仕事
何か不器用なヴァンパイアにさせられるような仕事はないのか。
現代の日本での事を頭に思い浮かべる。
接客業はそもそも店舗がないし‥。
パソコンを使った‥‥無理。
‥‥‥ない、全然考えつかない。
何かあるはずだ。
考えろ、俺!
『ね?
何も考えつかないでしょ。
消しましょう。』
ね?じゃないよ。
ってか、勝手に人の頭の中に入ってこないでくれるかな妹よ。
何かあるはずなんだけど。
ここは初心に戻って‥
俺の職業は何だ?
バスの運転手‥‥は俺だから無理だし。
他には‥‥
本部の通信の人‥‥は必要ないし。
あっ、今ピンときた!
確か、大昔のバスの映像に映っていた気がする。
いや、これならヴァンパイアにもできそうだが‥。そもそもデジタル化しているこのご時世に紙って言われても。

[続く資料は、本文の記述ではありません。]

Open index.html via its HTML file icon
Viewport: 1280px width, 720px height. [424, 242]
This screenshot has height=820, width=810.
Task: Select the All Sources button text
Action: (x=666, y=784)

まぁ、そもそもこの世界に交通系ICカードは存在しないから。
だったら紙の乗車券でも問題ない。
よし、この職業にしよう。
「おっ、その顔は何か思いついたのか?」
「うん、貴女にも出来る仕事があったよ。
その仕事はお客さんの乗車券を確認し、印をつけるんだ。」
「まぁ、よくわからんが出来そうな気がしてきたかも。」
ヴァンパイアが目を輝かせる。
「お兄様!?
コイツにもぎりをさせるつもりですか??
いや、さすがにこの時代にもぎりって‥」
楓が目を丸くして、驚く。
さらに言葉を続けようとする楓の肩に手を置き告げる。
「まぁ、成るように成るよ。」
俺は出来事があったと喜ぶヴァンパイアを優しく見守るのであった。